TASK TO COMPLETE: Revise the rows below by changing every "computer-use agent" to "desktop assistant" and leaving everything else as it is.

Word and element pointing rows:
:::::

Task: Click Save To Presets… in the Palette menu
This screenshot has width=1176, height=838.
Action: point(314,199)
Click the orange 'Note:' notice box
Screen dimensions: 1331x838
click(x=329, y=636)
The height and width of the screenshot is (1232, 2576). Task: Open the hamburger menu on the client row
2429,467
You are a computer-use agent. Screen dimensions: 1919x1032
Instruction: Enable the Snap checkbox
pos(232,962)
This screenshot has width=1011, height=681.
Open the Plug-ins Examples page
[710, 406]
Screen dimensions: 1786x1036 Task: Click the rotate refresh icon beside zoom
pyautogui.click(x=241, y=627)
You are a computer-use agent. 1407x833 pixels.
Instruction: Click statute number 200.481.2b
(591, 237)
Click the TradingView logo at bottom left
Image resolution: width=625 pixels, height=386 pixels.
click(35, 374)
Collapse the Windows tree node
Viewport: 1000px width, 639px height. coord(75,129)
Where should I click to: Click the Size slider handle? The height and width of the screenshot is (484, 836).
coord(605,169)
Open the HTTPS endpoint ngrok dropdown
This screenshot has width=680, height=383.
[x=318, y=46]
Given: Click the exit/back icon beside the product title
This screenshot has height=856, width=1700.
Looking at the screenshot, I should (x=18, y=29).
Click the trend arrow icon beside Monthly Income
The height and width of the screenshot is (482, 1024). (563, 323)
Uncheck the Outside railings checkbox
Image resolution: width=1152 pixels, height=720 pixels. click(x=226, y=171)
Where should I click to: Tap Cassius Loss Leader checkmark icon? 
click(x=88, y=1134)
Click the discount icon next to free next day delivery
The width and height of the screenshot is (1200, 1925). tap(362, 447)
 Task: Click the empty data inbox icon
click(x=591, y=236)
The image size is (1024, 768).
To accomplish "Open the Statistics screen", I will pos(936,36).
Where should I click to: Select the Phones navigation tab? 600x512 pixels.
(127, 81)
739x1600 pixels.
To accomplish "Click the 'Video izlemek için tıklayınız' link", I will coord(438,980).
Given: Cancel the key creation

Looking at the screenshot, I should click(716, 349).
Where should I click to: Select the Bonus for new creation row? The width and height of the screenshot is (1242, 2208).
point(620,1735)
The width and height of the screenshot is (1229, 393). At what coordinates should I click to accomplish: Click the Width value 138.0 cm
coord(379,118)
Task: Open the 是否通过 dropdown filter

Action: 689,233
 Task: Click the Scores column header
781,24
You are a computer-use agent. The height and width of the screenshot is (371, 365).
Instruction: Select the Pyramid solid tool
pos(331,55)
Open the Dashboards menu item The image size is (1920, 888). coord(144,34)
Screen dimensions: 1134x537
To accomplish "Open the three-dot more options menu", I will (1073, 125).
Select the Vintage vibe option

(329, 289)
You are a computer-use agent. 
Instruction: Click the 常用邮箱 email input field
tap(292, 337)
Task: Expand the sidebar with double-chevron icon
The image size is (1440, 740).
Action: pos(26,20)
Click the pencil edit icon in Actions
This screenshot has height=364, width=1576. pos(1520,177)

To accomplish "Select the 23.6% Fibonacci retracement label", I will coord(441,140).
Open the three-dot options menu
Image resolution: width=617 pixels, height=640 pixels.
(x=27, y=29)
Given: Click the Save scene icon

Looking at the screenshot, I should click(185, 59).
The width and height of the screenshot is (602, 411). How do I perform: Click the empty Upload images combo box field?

:::::

SOLUTION TO THIS PROBLEM:
Task: Click Save To Presets… in the Palette menu
This screenshot has width=1176, height=838.
Action: point(314,199)
Click the orange 'Note:' notice box
Screen dimensions: 1331x838
click(x=329, y=636)
The height and width of the screenshot is (1232, 2576). Task: Open the hamburger menu on the client row
2429,467
You are a desktop assistant. Screen dimensions: 1919x1032
Instruction: Enable the Snap checkbox
pos(232,962)
This screenshot has width=1011, height=681.
Open the Plug-ins Examples page
[710, 406]
Screen dimensions: 1786x1036 Task: Click the rotate refresh icon beside zoom
pyautogui.click(x=241, y=627)
You are a desktop assistant. 1407x833 pixels.
Instruction: Click statute number 200.481.2b
(591, 237)
Click the TradingView logo at bottom left
Image resolution: width=625 pixels, height=386 pixels.
click(35, 374)
Collapse the Windows tree node
Viewport: 1000px width, 639px height. coord(75,129)
Where should I click to: Click the Size slider handle? The height and width of the screenshot is (484, 836).
coord(605,169)
Open the HTTPS endpoint ngrok dropdown
This screenshot has width=680, height=383.
[x=318, y=46]
Given: Click the exit/back icon beside the product title
This screenshot has height=856, width=1700.
Looking at the screenshot, I should (x=18, y=29).
Click the trend arrow icon beside Monthly Income
The height and width of the screenshot is (482, 1024). (563, 323)
Uncheck the Outside railings checkbox
Image resolution: width=1152 pixels, height=720 pixels. click(x=226, y=171)
Where should I click to: Tap Cassius Loss Leader checkmark icon? 
click(x=88, y=1134)
Click the discount icon next to free next day delivery
The width and height of the screenshot is (1200, 1925). tap(362, 447)
 Task: Click the empty data inbox icon
click(x=591, y=236)
The image size is (1024, 768).
To accomplish "Open the Statistics screen", I will pos(936,36).
Where should I click to: Select the Phones navigation tab? 600x512 pixels.
(127, 81)
739x1600 pixels.
To accomplish "Click the 'Video izlemek için tıklayınız' link", I will coord(438,980).
Given: Cancel the key creation

Looking at the screenshot, I should click(716, 349).
Where should I click to: Select the Bonus for new creation row? The width and height of the screenshot is (1242, 2208).
point(620,1735)
The width and height of the screenshot is (1229, 393). At what coordinates should I click to accomplish: Click the Width value 138.0 cm
coord(379,118)
Task: Open the 是否通过 dropdown filter

Action: 689,233
 Task: Click the Scores column header
781,24
You are a desktop assistant. The height and width of the screenshot is (371, 365).
Instruction: Select the Pyramid solid tool
pos(331,55)
Open the Dashboards menu item The image size is (1920, 888). coord(144,34)
Screen dimensions: 1134x537
To accomplish "Open the three-dot more options menu", I will (1073, 125).
Select the Vintage vibe option

(329, 289)
You are a desktop assistant. 
Instruction: Click the 常用邮箱 email input field
tap(292, 337)
Task: Expand the sidebar with double-chevron icon
The image size is (1440, 740).
Action: pos(26,20)
Click the pencil edit icon in Actions
This screenshot has height=364, width=1576. pos(1520,177)

To accomplish "Select the 23.6% Fibonacci retracement label", I will coord(441,140).
Open the three-dot options menu
Image resolution: width=617 pixels, height=640 pixels.
(x=27, y=29)
Given: Click the Save scene icon

Looking at the screenshot, I should click(185, 59).
The width and height of the screenshot is (602, 411). How do I perform: Click the empty Upload images combo box field?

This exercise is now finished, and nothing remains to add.